Diagnostics changeants
Un autre des constats majeurs de cette étude est le changement important survenu en ce qui a trait aux diagnostics liés aux dépenses de santé.
Dans les hôpitaux, les coûts associés aux maladies de l’appareil circulatoire (25 % chez les grands utilisateurs) dominent toujours dans le total des dépenses. Mais ceux liés aux problèmes de santé mentale ont dégringolé (de 8 à 2 % des diagnostics) en 20 ans.
Les bouleversements survenus dans la prévalence de certaines maladies et dans leurs traitements sont encore plus visibles dans les dépenses totales liées aux médicaments. Ainsi, les maladies cardiovasculaires, qui engloutissaient 34 % des dépenses pharmaceutiques de l’État en 1997 ne comptent plus que pour 15 % du total. Dans le fameux club du « 1 % », ces dépenses sont passées de 20 % à moins de 5 % de la facture totale.
«Cela peut s’expliquer par le développement de meilleurs traitements, notamment des interventions chirurgicales cardiaques », avance Pierre-Carl Michaud.
En contrepartie, le coût associé aux agents anticancéreux a bondi, révélant l’incidence croissante du cancer dans une population de plus en plus âgée. Chez les grands utilisateurs, les dépenses liées aux antinéoplasiques, pour lutter contre le cancer, ont grimpé de 3 à 18 % des dépenses pharmaceutiques en 20 ans.

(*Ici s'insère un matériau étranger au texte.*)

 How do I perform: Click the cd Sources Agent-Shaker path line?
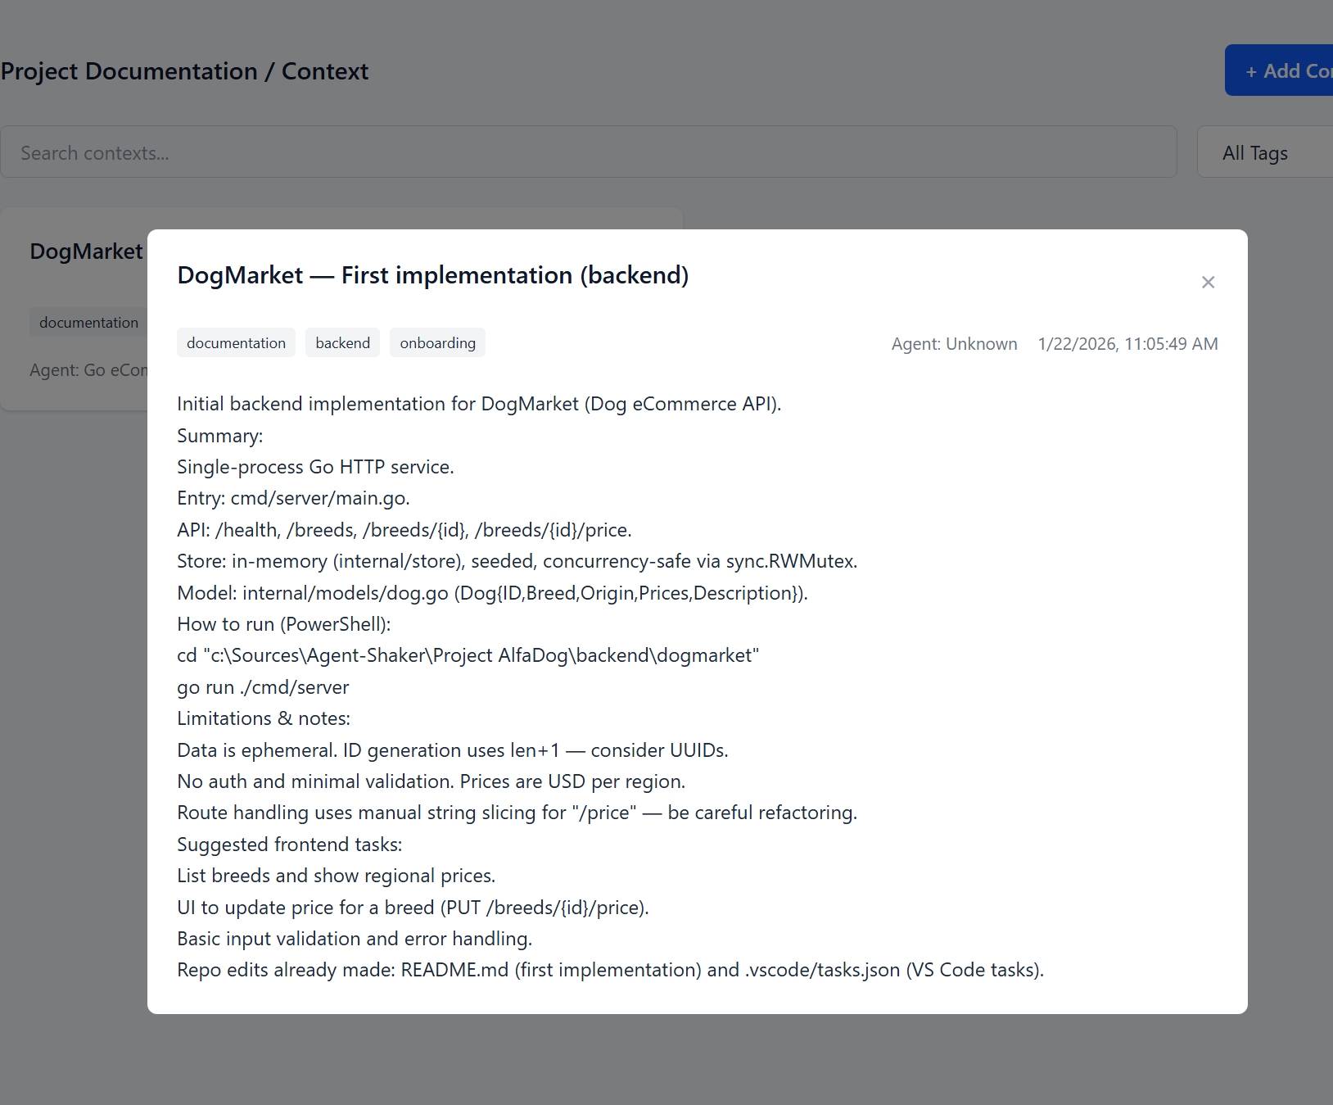468,655
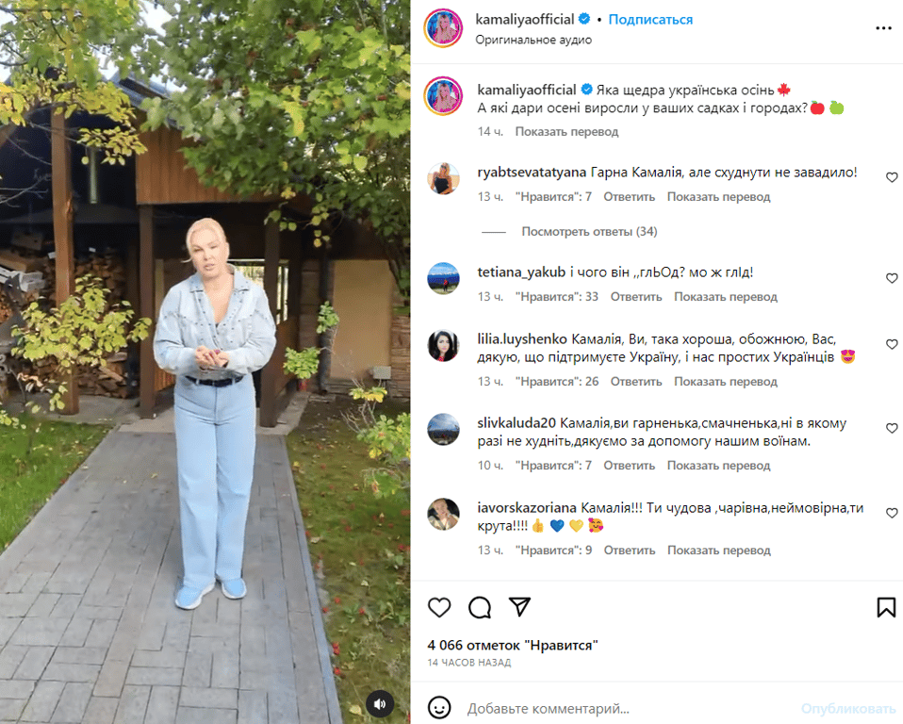The image size is (903, 724).
Task: Save the post with the bookmark icon
Action: 886,607
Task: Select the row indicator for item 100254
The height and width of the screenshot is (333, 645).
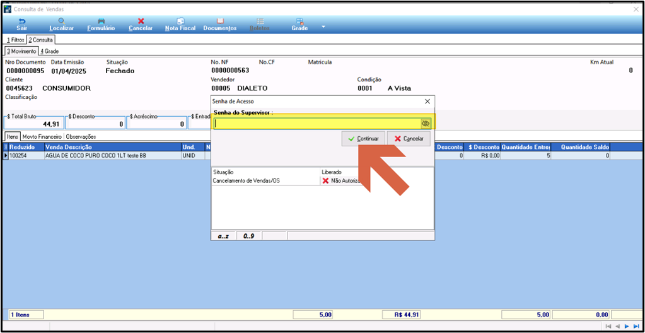Action: [x=6, y=156]
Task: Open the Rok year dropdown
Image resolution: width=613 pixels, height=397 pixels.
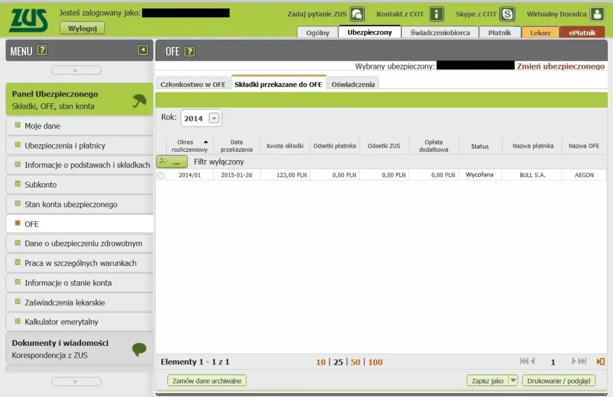Action: pyautogui.click(x=214, y=118)
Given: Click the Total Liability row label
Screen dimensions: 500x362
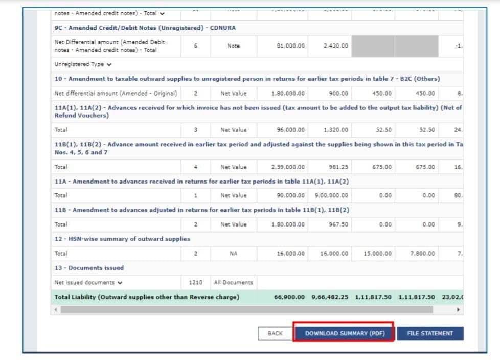Looking at the screenshot, I should click(x=146, y=297).
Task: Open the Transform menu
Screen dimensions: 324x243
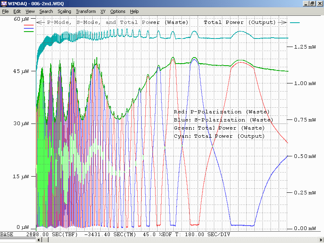Action: (86, 11)
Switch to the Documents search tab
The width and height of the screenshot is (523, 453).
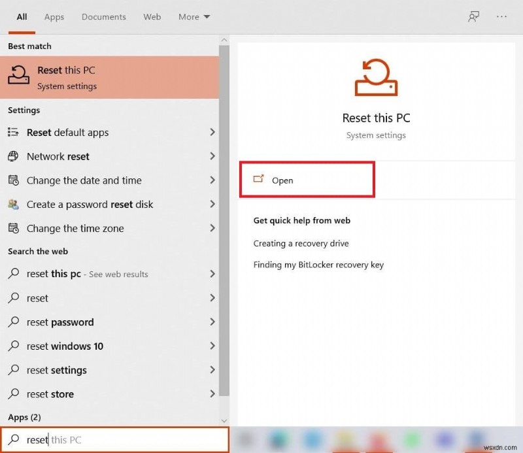[x=103, y=16]
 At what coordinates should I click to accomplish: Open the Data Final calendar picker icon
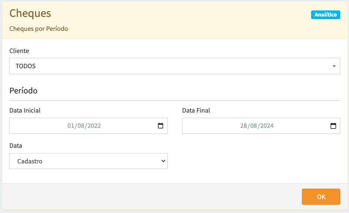(x=333, y=126)
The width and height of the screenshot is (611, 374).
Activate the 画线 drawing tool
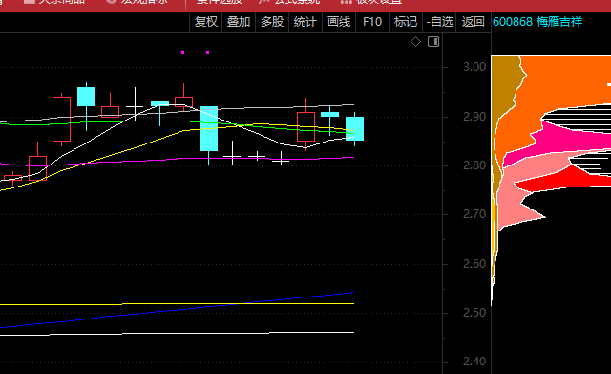coord(339,22)
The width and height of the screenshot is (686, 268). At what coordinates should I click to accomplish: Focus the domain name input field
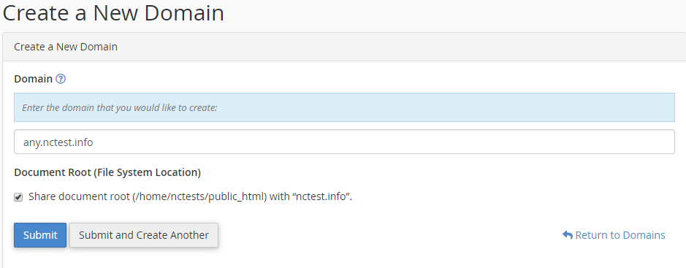tap(344, 142)
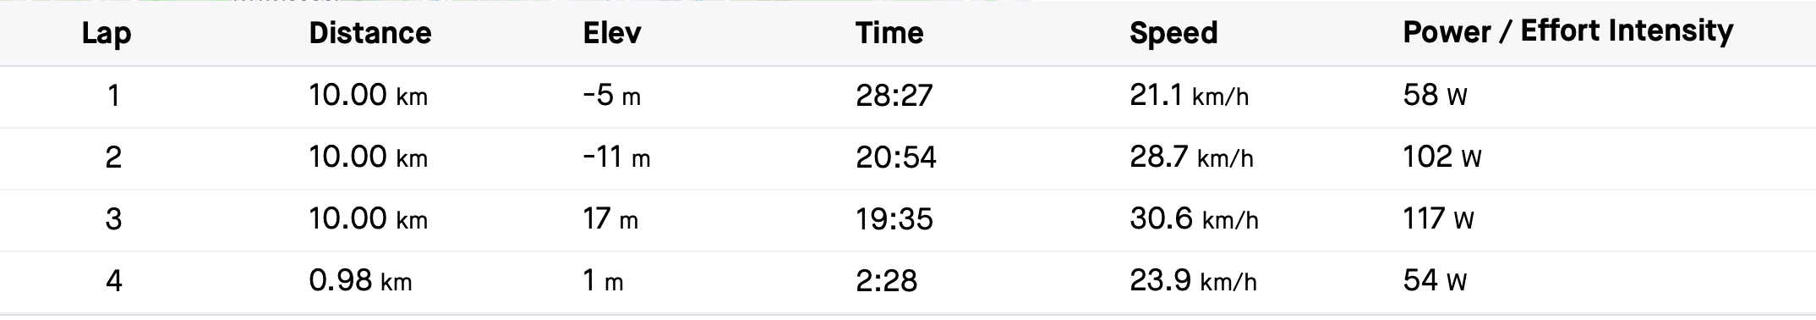
Task: Click the Elev column header
Action: pyautogui.click(x=612, y=33)
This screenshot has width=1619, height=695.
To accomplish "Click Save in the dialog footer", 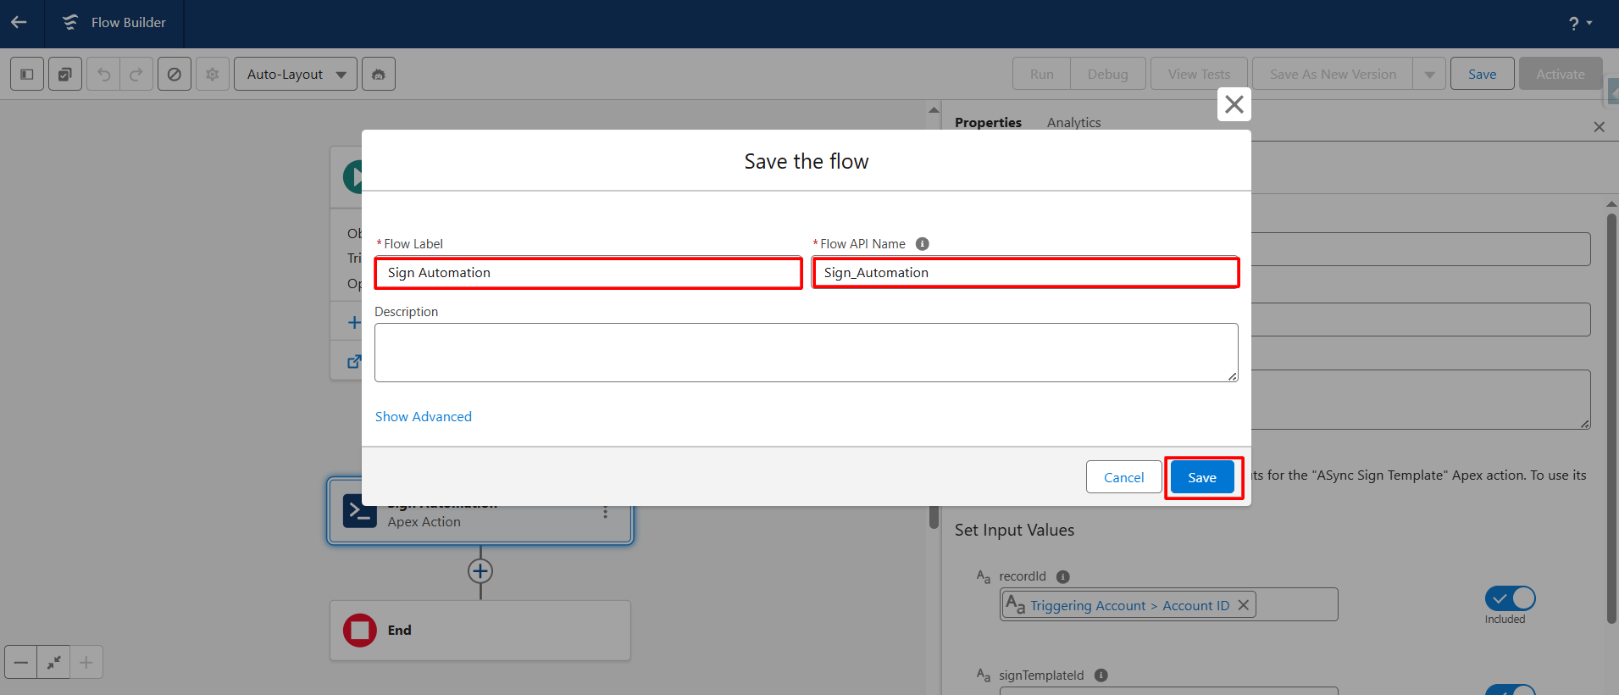I will point(1202,478).
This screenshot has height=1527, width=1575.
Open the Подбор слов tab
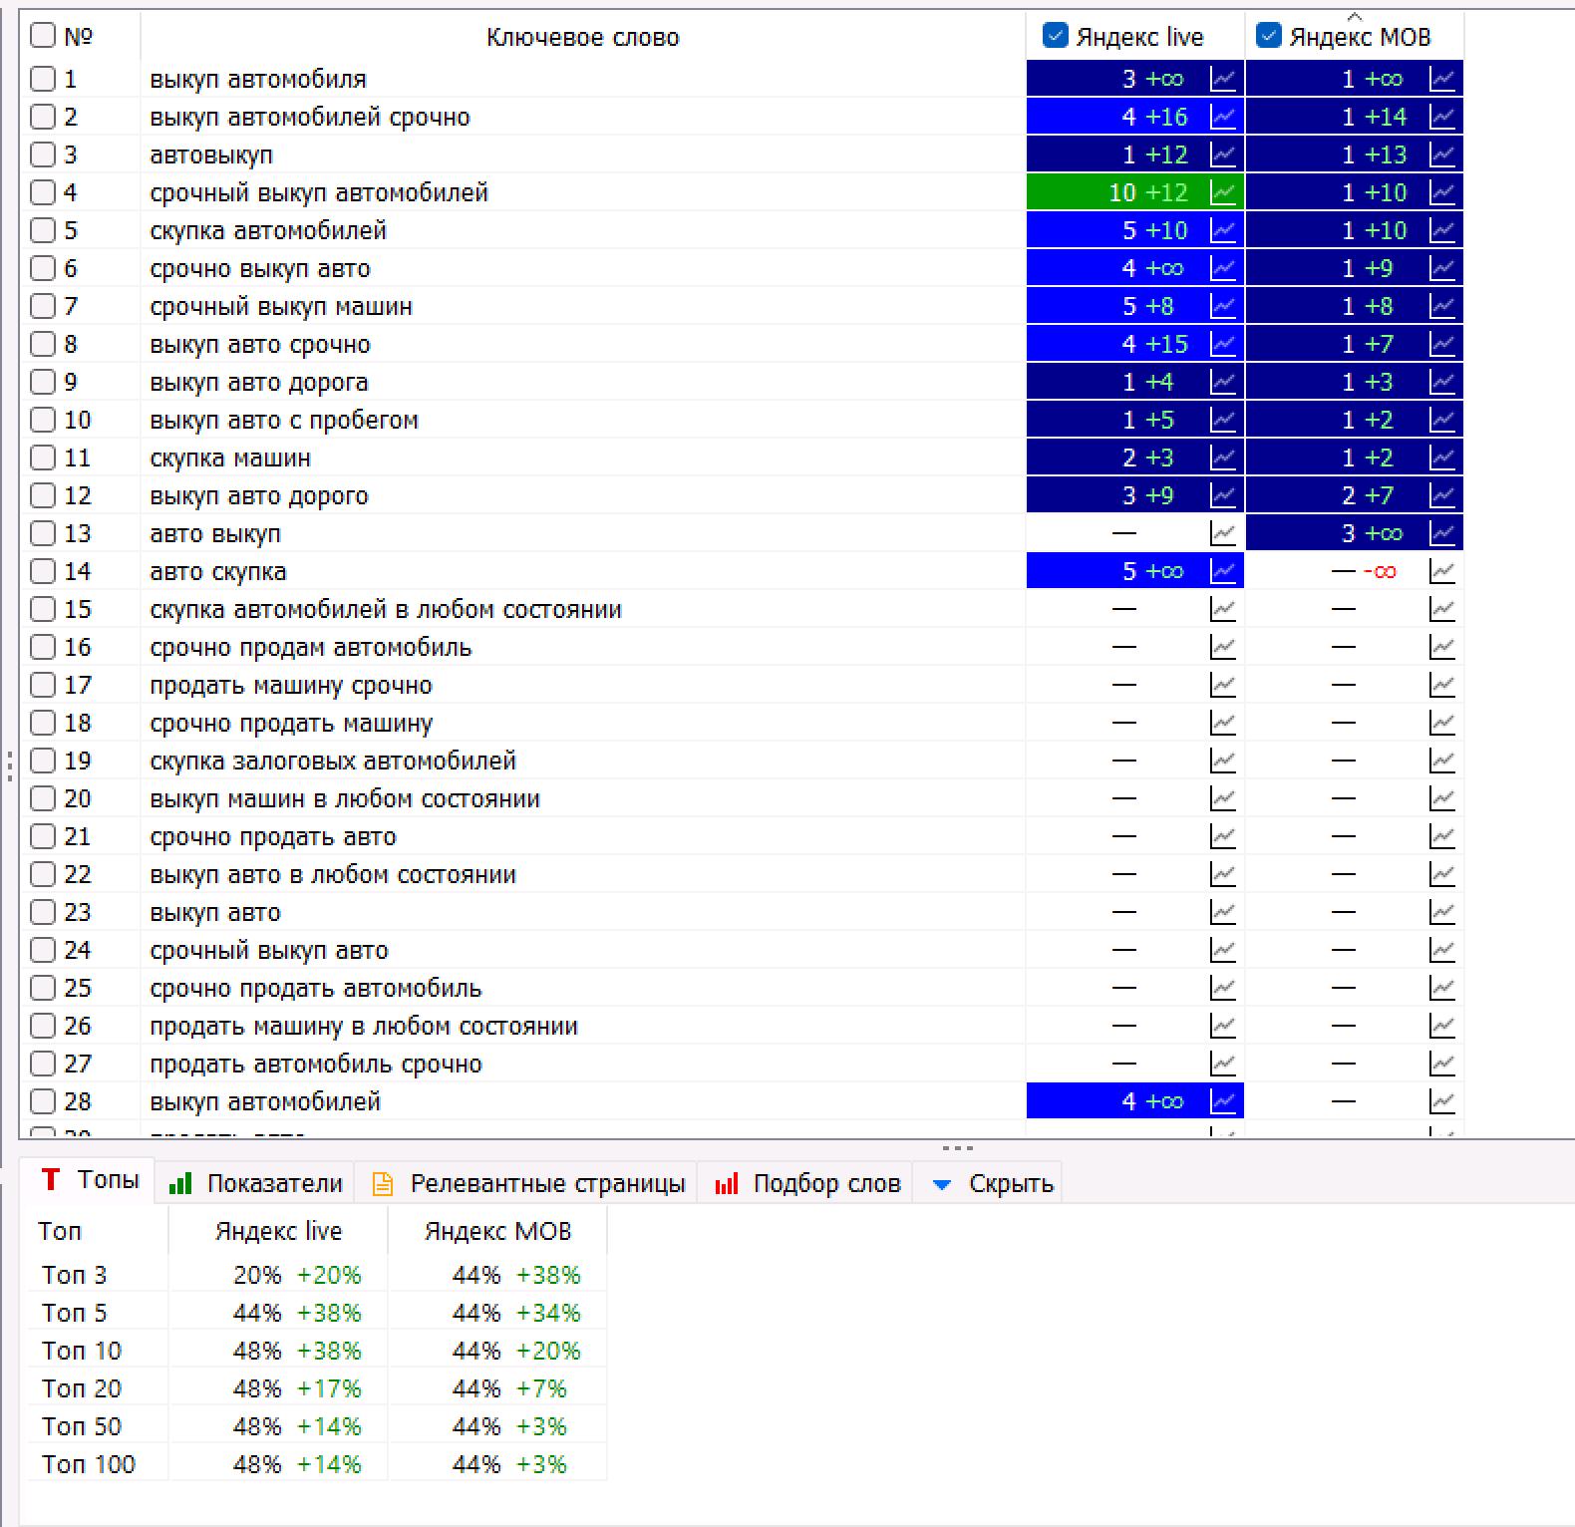coord(807,1183)
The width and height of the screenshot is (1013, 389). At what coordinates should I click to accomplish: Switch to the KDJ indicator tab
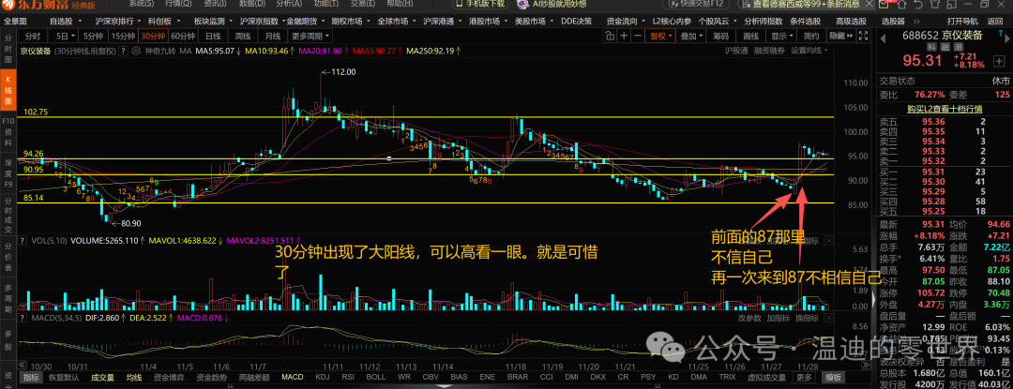pyautogui.click(x=323, y=377)
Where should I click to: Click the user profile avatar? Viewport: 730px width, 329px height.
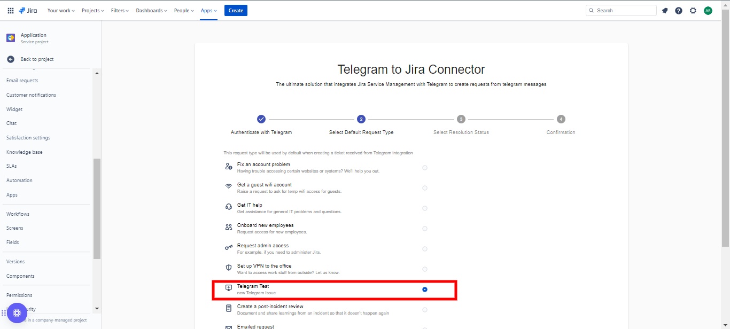pyautogui.click(x=708, y=11)
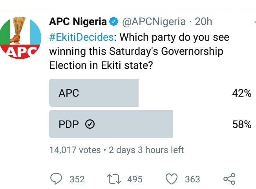Viewport: 256px width, 189px height.
Task: Click the blue verified badge
Action: (x=114, y=22)
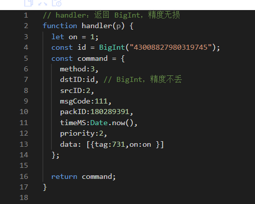Select line number 1 in the gutter
The width and height of the screenshot is (255, 204).
[x=26, y=16]
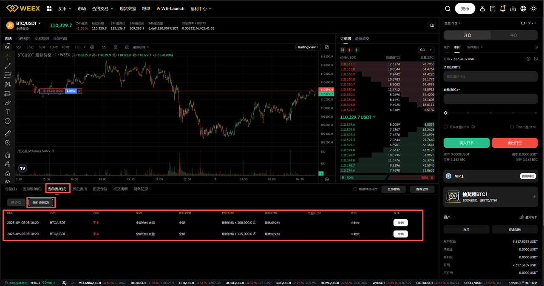Open the search magnifier in header
This screenshot has width=544, height=286.
point(448,8)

Somme toute, la part du lion des dépenses de santé associées aux grands utilisateurs reste tout de même un défi, et découle en grande partie des hospitalisations, cinq fois plus longues que pour le reste de la population. Seule bonne nouvelle, malgré le vieillissement de la population qui s’accélère depuis 20 ans, la part des dépenses de santé associée à la dernière année de vie connaît un léger recul, selon une autre étude réalisée par le même groupe. Peut-être un signe que moins de gens décèdent à l’hôpital, et davantage dans leurs milieux de vie.